What changed with TransForm Baltimore?

The 2017 code replaced the 1971 zoning ordinance. Key changes: new TOD districts near transit, IMU districts for industrial adaptive reuse, C-5 subdistricts replacing the single downtown zone, and OR districts for office-residential transitions. The district numbering (R-1 through R-10) stayed similar but bulk standards were updated. If you're working from pre-2017 entitlements, verify the mapping — some properties changed districts.

Can I convert a rowhouse to apartments?

Depends on your district. R-5 is single-family rowhouse only — no conversions without rezoning or a variance. R-6 and above allow multifamily, subject to the density standard (1,500 SF/unit in R-6, 800 SF/unit in R-7, 500 SF/unit in R-8). A typical 3-story rowhouse (~3,000 SF) converts to 2 units in R-6 or up to 6 units in R-8. Check whether you're in an Urban Renewal Plan area — some URPs restrict conversions even when base zoning allows them.

What is a CHAP district and how does it affect my project?

CHAP (Commission for Historical and Architectural Preservation) districts are local historic overlays. If your property is in a CHAP district, any exterior alteration visible from the public right-of-way needs CHAP approval — windows, doors, roofing, paint color, additions. Interior work is unregulated. Budget 1-3 months for review. CHAP review is in addition to building permits, not a substitute. There are 50+ CHAP districts covering most of Baltimore's historic neighborhoods.

How do Baltimore's tax incentives work for development?

Baltimore stacks multiple programs. Enterprise Zone: 10-year declining property tax credit (80% year 1 to 0% year 10). PILOT: negotiated tax reduction up to 75%, common for large projects. 20/20 Vision: 10-year property tax freeze for new construction in targeted neighborhoods. These can overlap — a project can be in an Enterprise Zone AND have a PILOT. The incentives fundamentally change deal feasibility, especially for multifamily in neighborhoods with moderate rents. Run your pro forma with and without the credits.

What's the difference between C-5 subdistricts?

C-5 covers all of downtown but is divided into seven subdistricts with different height limits and character goals. C-5-DC (Downtown Core) and C-5-IH (Inner Harbor) have no height limit. C-5-TO (Traditional Office) allows 175 ft. C-5-DE (Downtown East) caps at 125 ft. C-5-HT (Historic and Traditional) and C-5-G (Government Center) cap at 80 ft. All C-5 subdistricts require a 36-ft minimum building height and have zero setback requirements. The subdistrict determines your height ceiling — everything else is the same.
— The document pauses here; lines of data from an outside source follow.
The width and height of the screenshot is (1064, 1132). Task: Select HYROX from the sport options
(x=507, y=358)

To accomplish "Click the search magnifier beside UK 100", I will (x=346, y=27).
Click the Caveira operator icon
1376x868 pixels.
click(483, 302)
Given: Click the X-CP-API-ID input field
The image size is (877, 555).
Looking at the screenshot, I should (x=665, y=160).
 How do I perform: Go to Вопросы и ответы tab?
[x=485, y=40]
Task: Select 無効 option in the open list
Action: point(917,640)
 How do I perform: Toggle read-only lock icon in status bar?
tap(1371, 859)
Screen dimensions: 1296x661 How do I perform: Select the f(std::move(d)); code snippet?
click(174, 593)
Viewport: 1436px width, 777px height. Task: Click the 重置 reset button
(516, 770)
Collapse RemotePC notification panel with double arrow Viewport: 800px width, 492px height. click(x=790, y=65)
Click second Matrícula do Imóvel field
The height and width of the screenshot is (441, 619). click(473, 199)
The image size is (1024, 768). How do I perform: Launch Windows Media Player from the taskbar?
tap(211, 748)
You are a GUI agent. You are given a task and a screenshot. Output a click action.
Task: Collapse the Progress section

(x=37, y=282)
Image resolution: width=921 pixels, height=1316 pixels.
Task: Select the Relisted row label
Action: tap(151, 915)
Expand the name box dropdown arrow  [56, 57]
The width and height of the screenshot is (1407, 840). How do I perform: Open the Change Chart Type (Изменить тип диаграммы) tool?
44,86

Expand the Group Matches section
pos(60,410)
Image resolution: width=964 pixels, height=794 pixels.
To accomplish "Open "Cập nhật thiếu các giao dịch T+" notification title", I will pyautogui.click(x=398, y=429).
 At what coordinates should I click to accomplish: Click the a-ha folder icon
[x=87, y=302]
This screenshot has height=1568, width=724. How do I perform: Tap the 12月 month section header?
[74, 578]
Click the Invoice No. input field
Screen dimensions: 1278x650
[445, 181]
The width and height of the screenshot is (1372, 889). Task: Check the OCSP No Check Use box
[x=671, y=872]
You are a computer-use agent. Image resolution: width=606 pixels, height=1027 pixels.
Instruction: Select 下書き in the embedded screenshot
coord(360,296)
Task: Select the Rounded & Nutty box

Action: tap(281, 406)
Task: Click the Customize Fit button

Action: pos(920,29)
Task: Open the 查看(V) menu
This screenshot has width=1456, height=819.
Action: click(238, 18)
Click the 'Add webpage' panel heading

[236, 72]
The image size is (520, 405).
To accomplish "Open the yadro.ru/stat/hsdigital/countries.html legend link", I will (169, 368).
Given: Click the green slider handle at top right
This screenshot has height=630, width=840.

Do I need to check for an Urban Renewal Plan?

Yes — always. Baltimore has over 100 active Urban Renewal Plans, and they function as overlays that can restrict uses beyond base zoning. A property might be zoned C-2 (which allows mixed-use) but sit within a URP that prohibits residential or requires design review. URPs are not always visible on the zoning map — check with the Department of Planning or use the city's planning portal. Ignoring a URP is the most common zoning mistake in Baltimore development.